Home insurance inspection

In order to determine the full risk of insuring your home, insurance companies may conduct a home inspection to examine the condition of your home’s frame, interior, and any exterior structures on your property.

Stephanie Nieves author photo

Stephanie Nieves

Published November 3, 2020

KEY TAKEAWAYS

  • During a home insurance inspection, your home’s exterior and interior are examined to help insurance companies determine the replacement cost of your home

  • The inspection will also look for any hazards that may make your home riskier to insure

  • You can prepare for a home inspection by gathering documentation of your home’s value, including details of your home’s square footage, updates to your service lines, and proof of any design work and renovations

Home insurance inspections aren’t always necessary for purchasing a home insurance policy, but many companies may require you to get one as part of the underwriting process. During a home insurance inspection, an inspector may examine your home’s exterior, including your roof, windows, and frames, as well as your home’s interior and other structures on your property.

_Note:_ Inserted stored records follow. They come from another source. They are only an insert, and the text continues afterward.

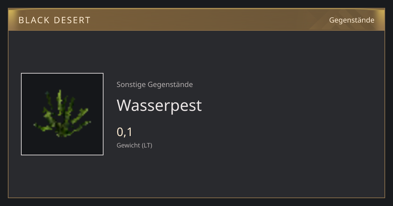
Task: Click the gold header banner's empty middle
Action: (210, 20)
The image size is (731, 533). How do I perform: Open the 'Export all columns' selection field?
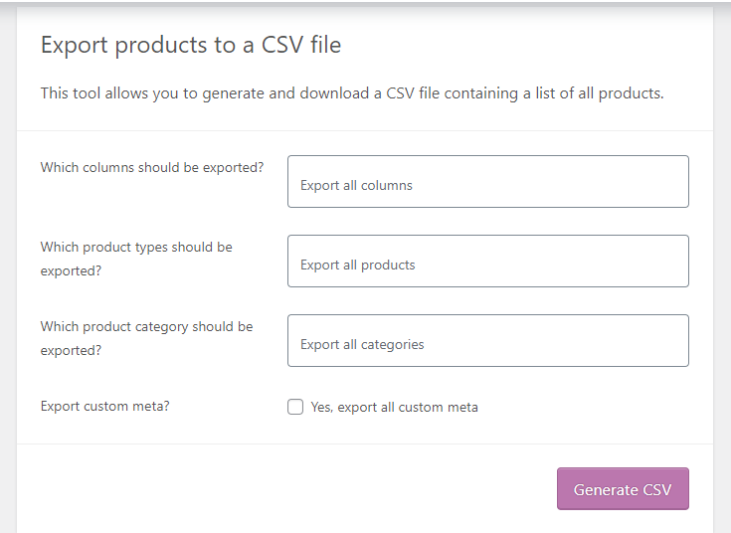click(487, 181)
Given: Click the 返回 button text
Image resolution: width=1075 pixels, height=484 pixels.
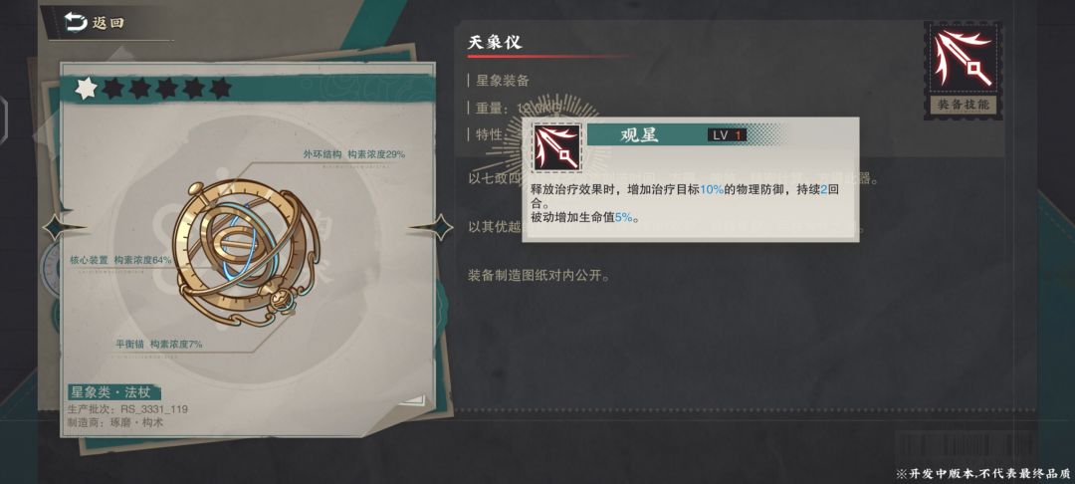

Before a home inspection, you should check your home, room by room, for any property damage. If potential risks are found that were not listed in the initial application, your rates may increase as a result, so it’s best to get ahead of maintenance repairs before your official inspection.

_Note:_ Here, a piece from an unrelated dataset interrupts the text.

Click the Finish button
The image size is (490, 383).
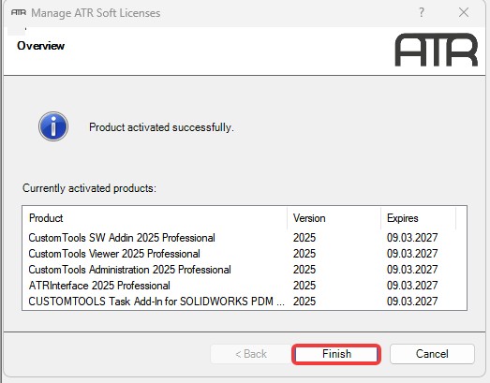pyautogui.click(x=336, y=354)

What is a home insurance inspection?

Home insurance inspections can expose potential risks that weren’t accounted for during the application process. They may also reveal whether a home’s replacement cost is higher or lower than your insurance company’s initial estimate, in which case your insurer might adjust the final premium to make up for the difference.

Not to be confused with a buyer’s inspection which happens before a home is bought, home insurance inspections happen after you already own a home and are initiated by the home insurance company, not the homebuyer. In a buyer’s inspection, someone interested in a home might hire an inspector to examine it before they close on the home. But in a home insurance inspection, insurance companies can use the results of an inspection to adjust your policy premium.

Why do insurance companies inspect homes?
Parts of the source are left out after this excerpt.